Ty i ja śmiejemy się oczywiście z takich wieśniaków, uważając ich za głupich, ale wieśniacy ci zapewne i z nas się śmieją, uważając, że jesteśmy wręcz niemądrzy, sądząc, że metal może latać i wierząc w to, że samolot jakiś może latać. Czy dlatego ten człowiek nie może uwierzyć w coś tak cudownego jak samolot, że samolot jest zbyt cudowny, aby w jego istnienie móc wierzyć? Nie. Przecież ten sam człowiek, który odrzuca tę jedną możliwość całkowicie zgadza się z tymi cudownymi faktami, że człowiek może myśleć, patrzeć i biegać — a te właściwości są jeszcze daleko wspanialsze, aniżeli to, że kawałek metalu może latać. Ale tych wieśniaków powstrzymuje od wiary w samolot to, że człowiek ma tendencję nie wierzyć czemuś, czego sam nie doświadczył. To, że nasz wielki Bóg dał człowiekowi moc po temu, aby w cudowny sposób przywodził na świat dziatki, które mogą widzieć, jest daleko większym cudem, aniżeli to, że Pan Jezus uzdrowił ślepego człowieka. A jednak jest o wiele łatwiej uwierzyć w ten pierwszy cud, tzn. w urodzenie widzących dzieci, ponieważ myśmy tego doświadczyli na każdy dzień. Gdy jakiś człowiek raz tylko doświadczy rzeczywistości Boga w Chrystusie, to i te dalsze cuda również dla niego staną się rzeczą zupełnie jasną i zrozumiałą. Ale dopóki to się nie stanie, taki człowiek podobny jest właśnie do tego wieśniaka, który pragnie posługiwać się materiałem dowodowym na swój ograniczony, zawężony sposób.
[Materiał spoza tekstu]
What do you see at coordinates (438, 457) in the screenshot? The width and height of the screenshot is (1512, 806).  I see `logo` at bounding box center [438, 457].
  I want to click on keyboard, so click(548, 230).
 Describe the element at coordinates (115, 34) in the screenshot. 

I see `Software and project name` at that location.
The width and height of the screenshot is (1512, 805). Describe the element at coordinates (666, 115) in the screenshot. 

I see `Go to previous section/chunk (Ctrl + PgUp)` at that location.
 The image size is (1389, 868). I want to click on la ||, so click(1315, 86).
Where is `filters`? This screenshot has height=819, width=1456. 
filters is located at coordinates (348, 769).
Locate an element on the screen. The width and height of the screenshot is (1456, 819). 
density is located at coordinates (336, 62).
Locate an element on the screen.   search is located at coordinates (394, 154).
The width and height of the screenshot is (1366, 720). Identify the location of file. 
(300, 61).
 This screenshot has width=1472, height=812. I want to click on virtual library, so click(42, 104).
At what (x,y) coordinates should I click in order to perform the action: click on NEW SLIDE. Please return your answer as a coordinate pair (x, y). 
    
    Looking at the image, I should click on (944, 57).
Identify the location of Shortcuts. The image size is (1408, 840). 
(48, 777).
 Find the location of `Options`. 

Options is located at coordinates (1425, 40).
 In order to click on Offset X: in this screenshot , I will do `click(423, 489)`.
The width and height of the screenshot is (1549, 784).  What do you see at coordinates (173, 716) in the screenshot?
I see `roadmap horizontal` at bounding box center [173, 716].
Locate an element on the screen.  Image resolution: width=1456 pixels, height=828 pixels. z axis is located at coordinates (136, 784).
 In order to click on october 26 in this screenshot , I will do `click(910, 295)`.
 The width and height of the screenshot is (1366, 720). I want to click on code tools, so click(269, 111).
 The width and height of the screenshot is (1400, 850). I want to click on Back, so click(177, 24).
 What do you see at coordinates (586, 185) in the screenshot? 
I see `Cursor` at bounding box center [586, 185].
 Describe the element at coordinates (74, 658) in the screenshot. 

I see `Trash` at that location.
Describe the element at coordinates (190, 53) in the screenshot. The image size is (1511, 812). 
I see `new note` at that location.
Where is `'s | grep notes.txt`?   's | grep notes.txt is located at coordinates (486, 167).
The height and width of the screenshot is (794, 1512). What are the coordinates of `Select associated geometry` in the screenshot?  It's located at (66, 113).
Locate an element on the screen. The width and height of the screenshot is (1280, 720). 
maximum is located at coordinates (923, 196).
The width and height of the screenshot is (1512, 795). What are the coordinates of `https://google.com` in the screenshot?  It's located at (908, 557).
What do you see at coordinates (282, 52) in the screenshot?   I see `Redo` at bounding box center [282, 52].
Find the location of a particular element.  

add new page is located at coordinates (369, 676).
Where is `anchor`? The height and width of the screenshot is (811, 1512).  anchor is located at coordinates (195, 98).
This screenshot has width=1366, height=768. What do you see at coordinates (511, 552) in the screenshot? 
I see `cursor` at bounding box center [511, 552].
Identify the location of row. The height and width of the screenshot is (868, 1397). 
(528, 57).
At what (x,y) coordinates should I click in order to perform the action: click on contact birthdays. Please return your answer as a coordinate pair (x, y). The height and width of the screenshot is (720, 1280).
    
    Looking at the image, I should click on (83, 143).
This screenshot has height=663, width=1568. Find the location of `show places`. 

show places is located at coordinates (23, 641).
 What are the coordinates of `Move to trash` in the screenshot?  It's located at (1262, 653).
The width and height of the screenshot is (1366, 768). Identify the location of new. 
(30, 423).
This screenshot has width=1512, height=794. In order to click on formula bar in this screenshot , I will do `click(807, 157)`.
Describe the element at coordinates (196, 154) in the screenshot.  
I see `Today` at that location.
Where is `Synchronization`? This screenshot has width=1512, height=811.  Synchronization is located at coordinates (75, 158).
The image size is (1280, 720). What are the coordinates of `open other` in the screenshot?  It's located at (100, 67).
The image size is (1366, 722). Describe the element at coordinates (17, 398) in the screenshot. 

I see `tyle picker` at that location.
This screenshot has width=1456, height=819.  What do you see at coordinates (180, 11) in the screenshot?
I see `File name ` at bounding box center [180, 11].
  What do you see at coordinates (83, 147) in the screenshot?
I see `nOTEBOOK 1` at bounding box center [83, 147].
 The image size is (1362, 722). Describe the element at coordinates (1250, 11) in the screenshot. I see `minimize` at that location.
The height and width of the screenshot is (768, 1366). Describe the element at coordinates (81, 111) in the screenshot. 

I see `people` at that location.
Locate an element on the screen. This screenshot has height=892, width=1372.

2. Jest rzeczą niesprawiedliwą, aby Bóg odgradzał ludziom możliwość pielęgnowania społeczności z samym sobą tylko z powodu jakichś teologicznych różnic. Oto, co mówią niektórzy wątpiący.

Przypuśćmy jednak, że pewnego dnia odwiedziny dwóch mężów przerywają pracę prezydenta, który studiuje coś w swoim gabinecie. Każdy z tych mężów przedstawia się jako jedyny i wyłączny ambasador sąsiedniego kraju. Ale gdy dokonano gruntowniejszego zbadania tej sytuacji, okazuje się, że „ambasador A”, pokazał cały szereg normalnie zadowalających dokumentów, stwierdzających, że rzeczywiście jest prawdziwym ambasadorem, a co więcej, kilku wspólnych przyjaciół prezydenta i „ambasadora A” potwierdziło i zagwarantowało prawdziwość faktu, że Pan „A” jest ambasadorem.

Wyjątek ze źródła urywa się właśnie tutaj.